Items from a data source:
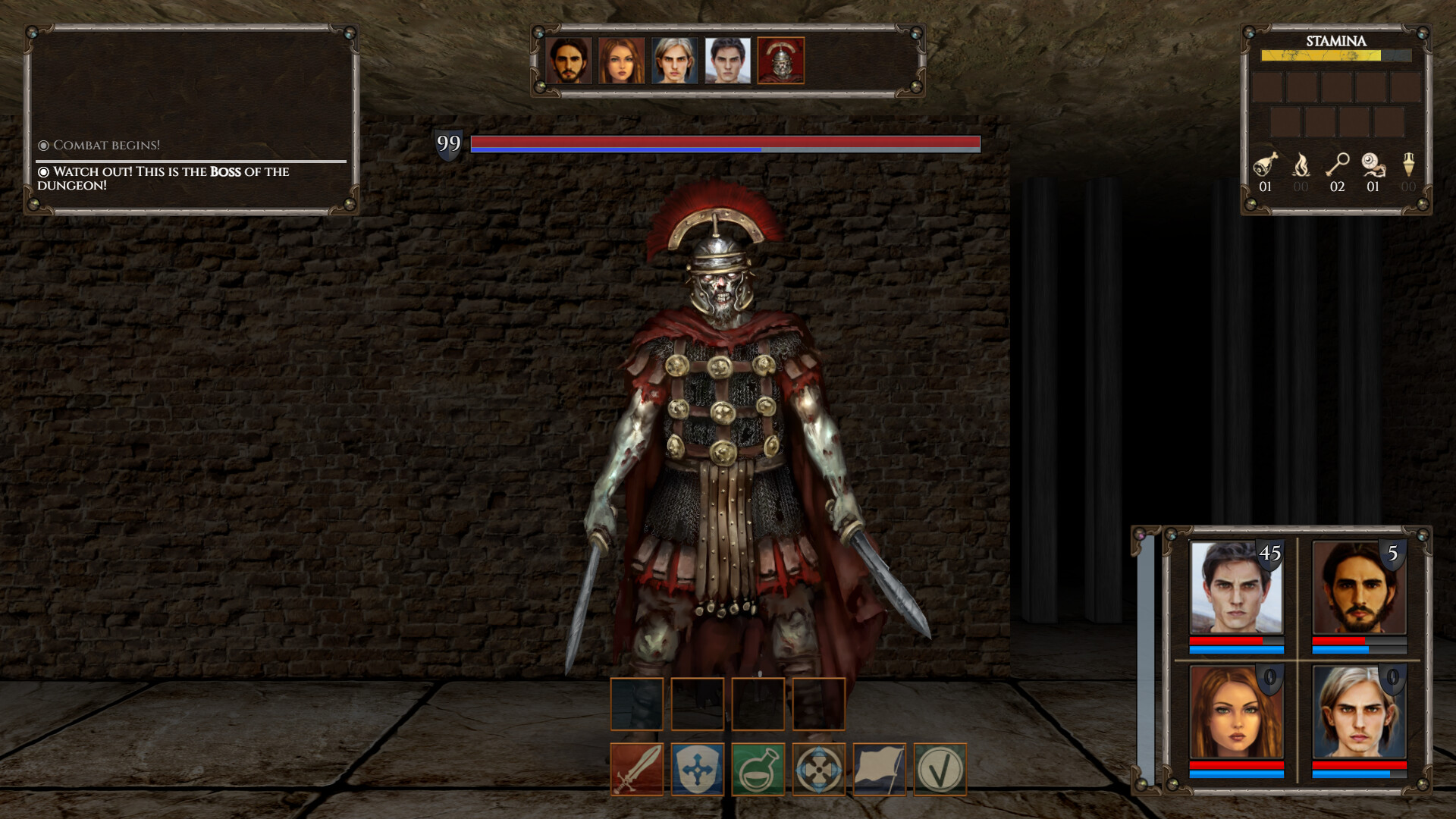
Task: Open the green potion action icon
Action: [x=758, y=769]
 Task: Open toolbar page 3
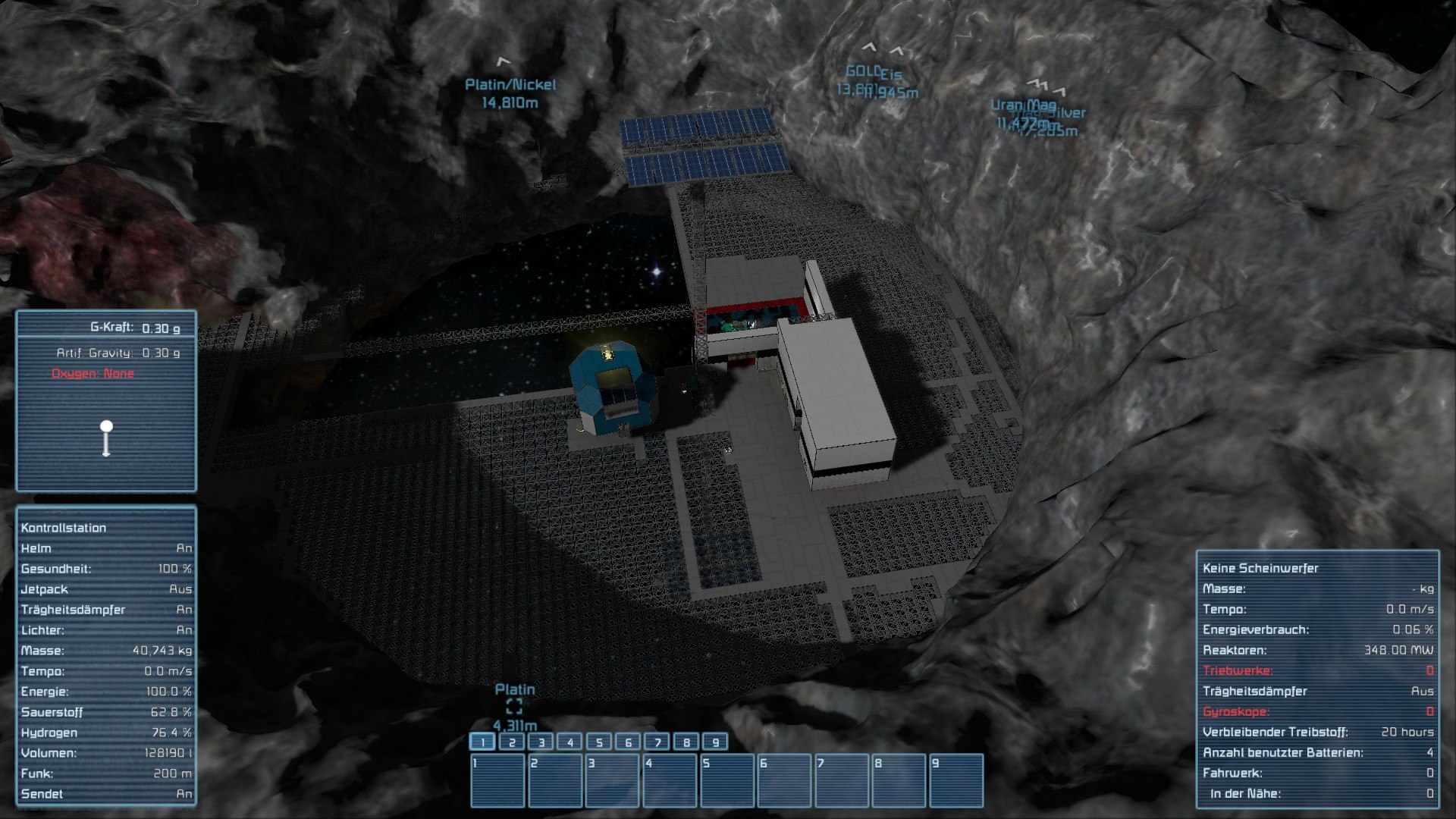(541, 742)
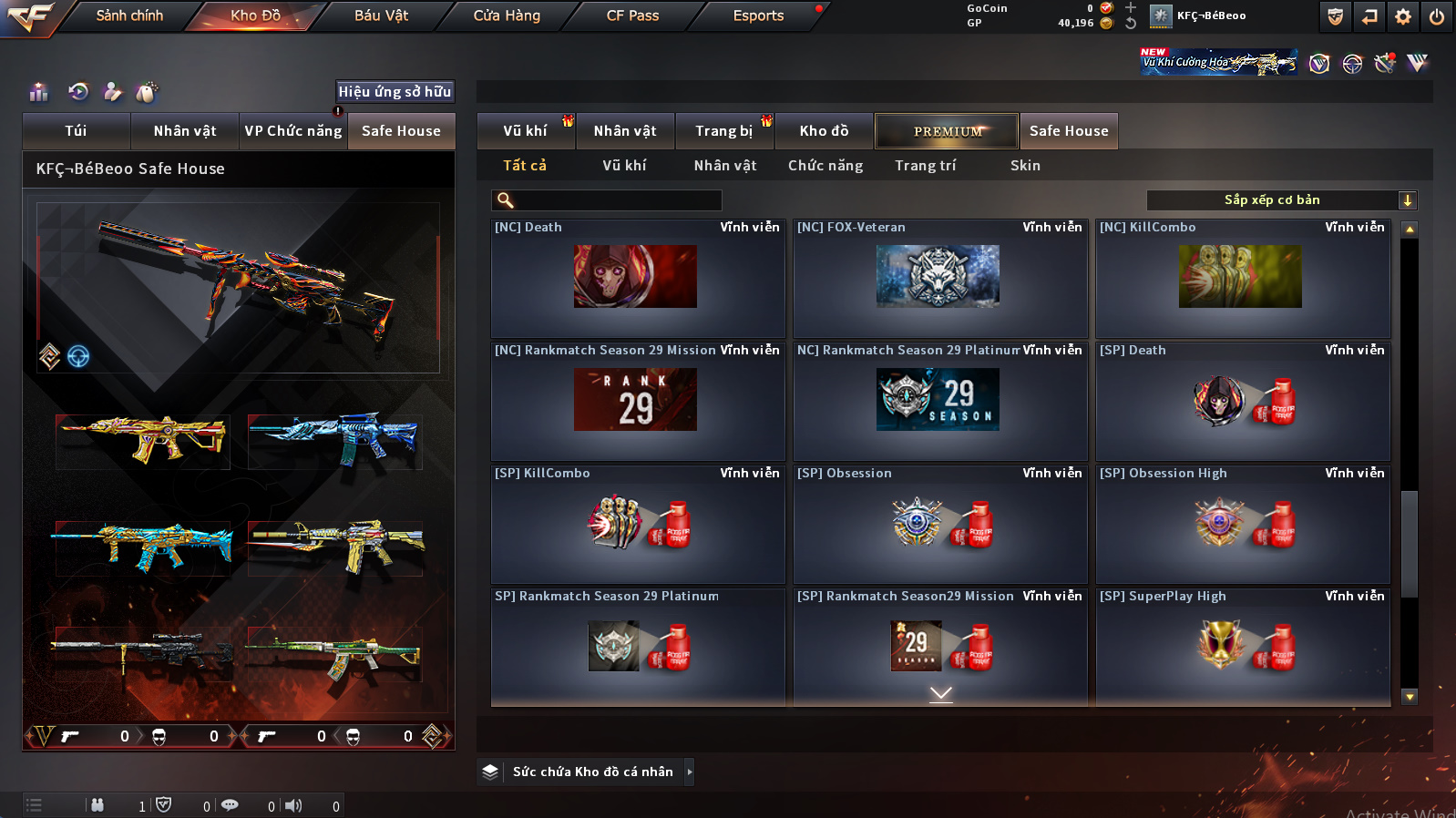Switch to VP Chức năng tab
The height and width of the screenshot is (818, 1456).
292,131
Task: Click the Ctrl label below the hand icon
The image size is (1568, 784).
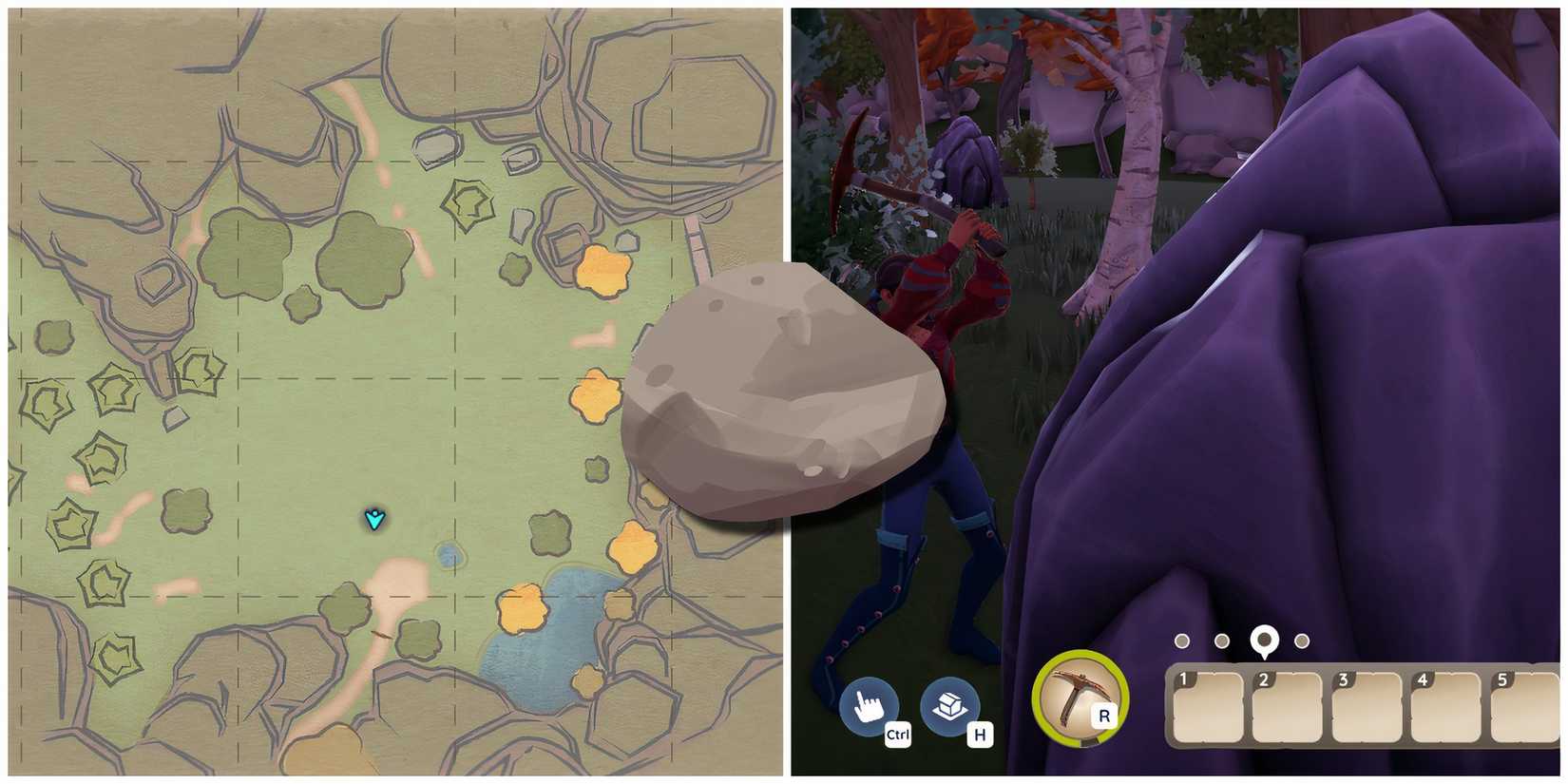Action: (898, 734)
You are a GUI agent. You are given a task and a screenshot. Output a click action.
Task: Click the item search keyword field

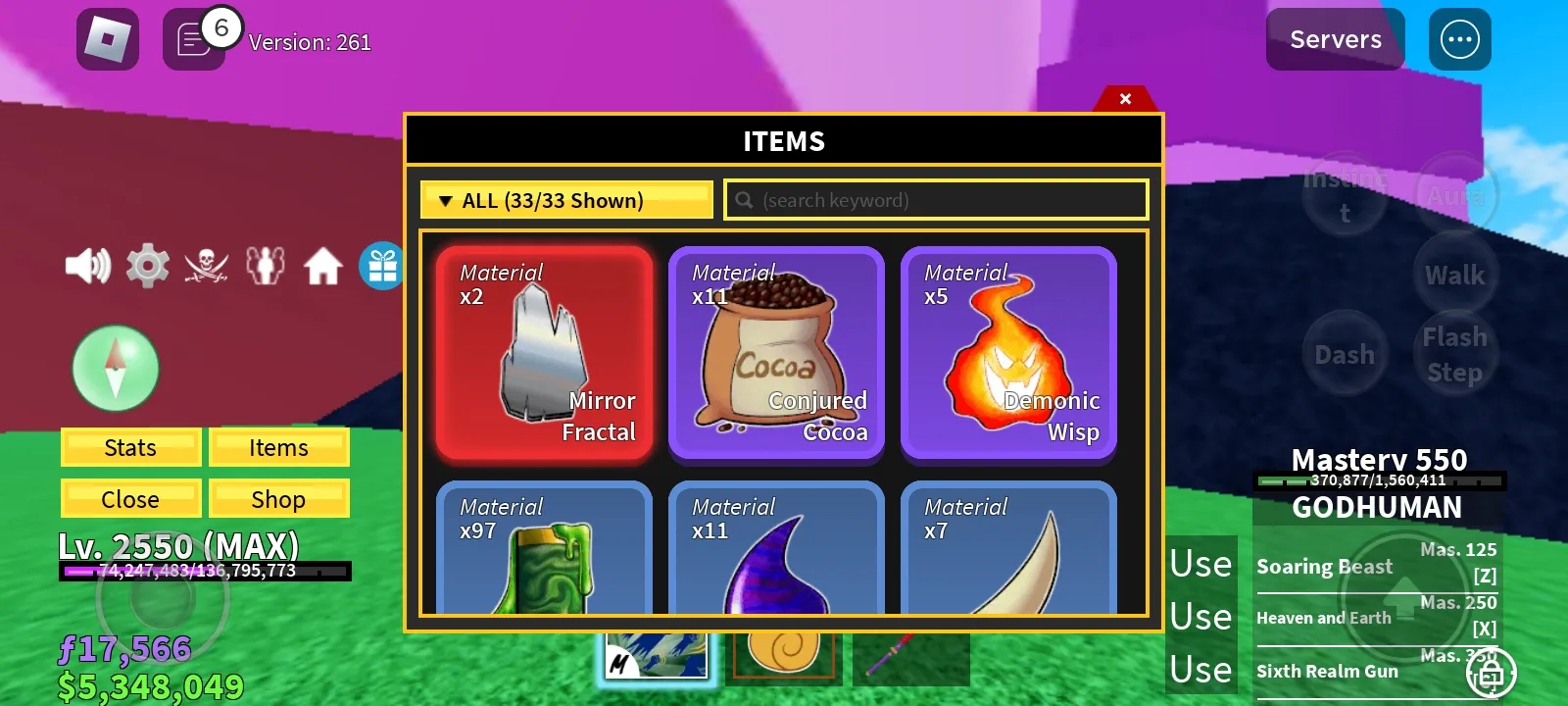point(934,199)
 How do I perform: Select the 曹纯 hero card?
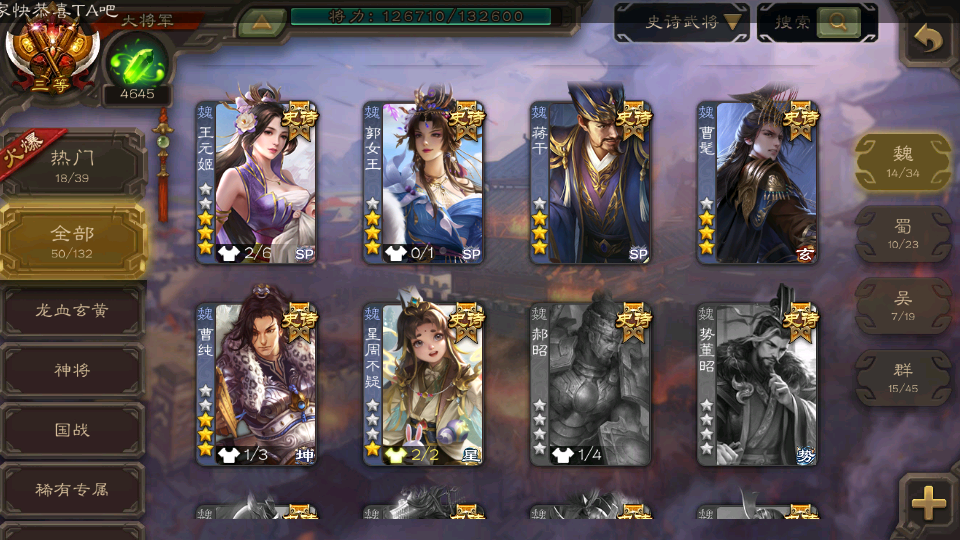[257, 384]
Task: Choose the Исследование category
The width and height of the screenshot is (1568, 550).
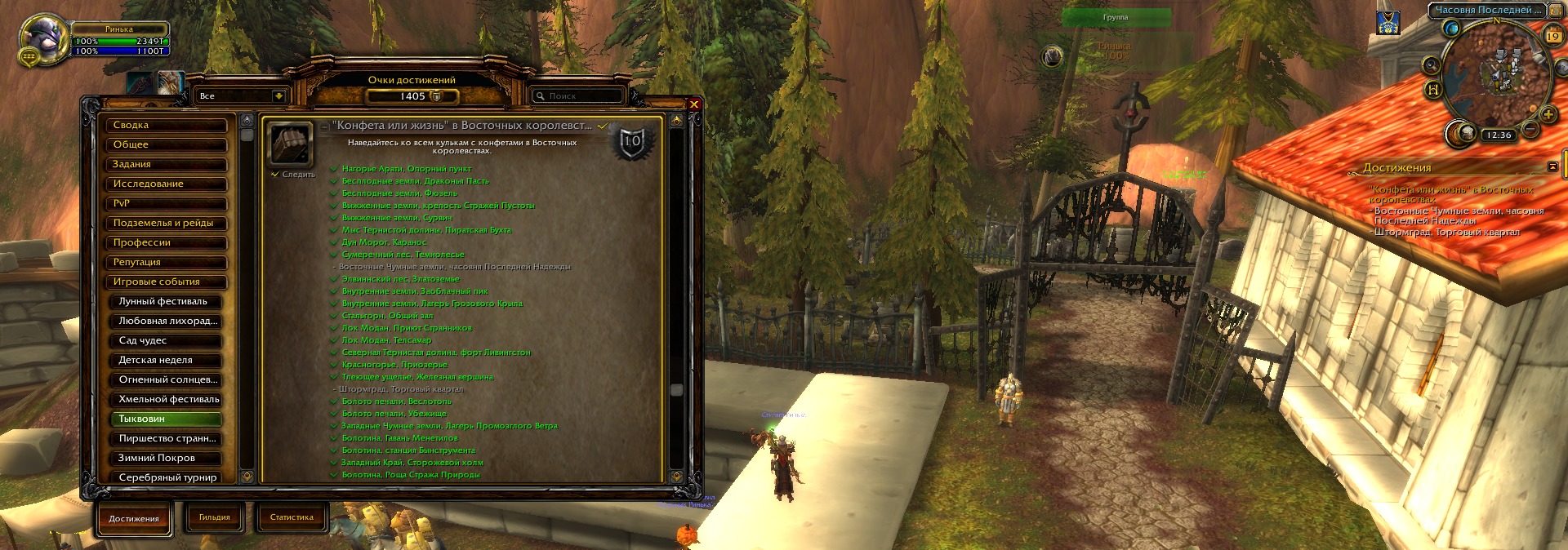Action: 166,184
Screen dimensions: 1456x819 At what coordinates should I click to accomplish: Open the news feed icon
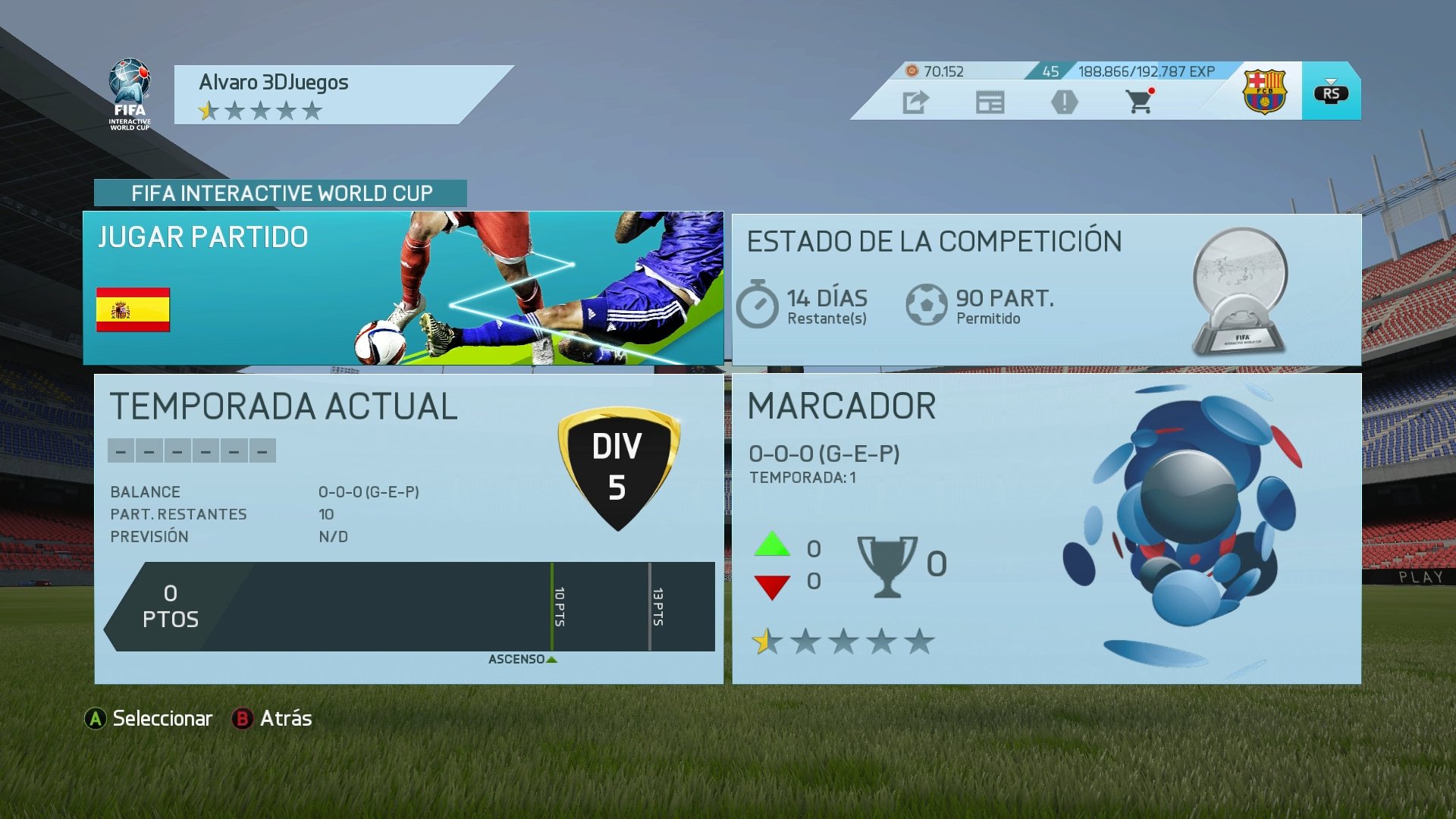point(990,102)
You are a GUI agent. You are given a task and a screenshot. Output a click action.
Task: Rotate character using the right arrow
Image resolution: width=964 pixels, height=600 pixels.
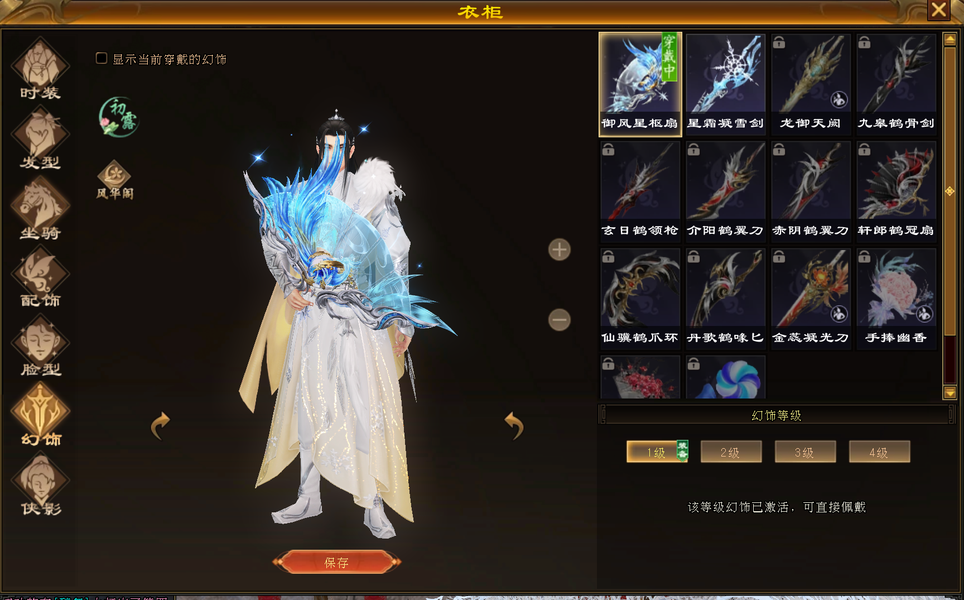coord(514,426)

Your task:
Repeat all of the material above word for word, leaving out the pictures.

Task solution:
Task: Open the green potion action icon
Action: [x=758, y=769]
 Task: Open toolbar page 3
(541, 742)
Switch to VP Chức năng tab
The height and width of the screenshot is (818, 1456).
292,131
Task: Click the Ctrl label below the hand icon
The image size is (1568, 784).
Action: (898, 734)
You are a GUI agent. You are given a task and a screenshot. Output a click action.
Task: Click the item search keyword field

point(934,199)
 How do I perform: Select the 曹纯 hero card?
[257, 384]
Task: Choose the Исследование category
The width and height of the screenshot is (1568, 550).
Action: 166,184
Screen dimensions: 1456x819 At what coordinates should I click to accomplish: Open the news feed icon
point(990,102)
You are a GUI agent. You are given a task and a screenshot. Output a click action.
Task: Rotate character using the right arrow
Image resolution: width=964 pixels, height=600 pixels.
coord(514,426)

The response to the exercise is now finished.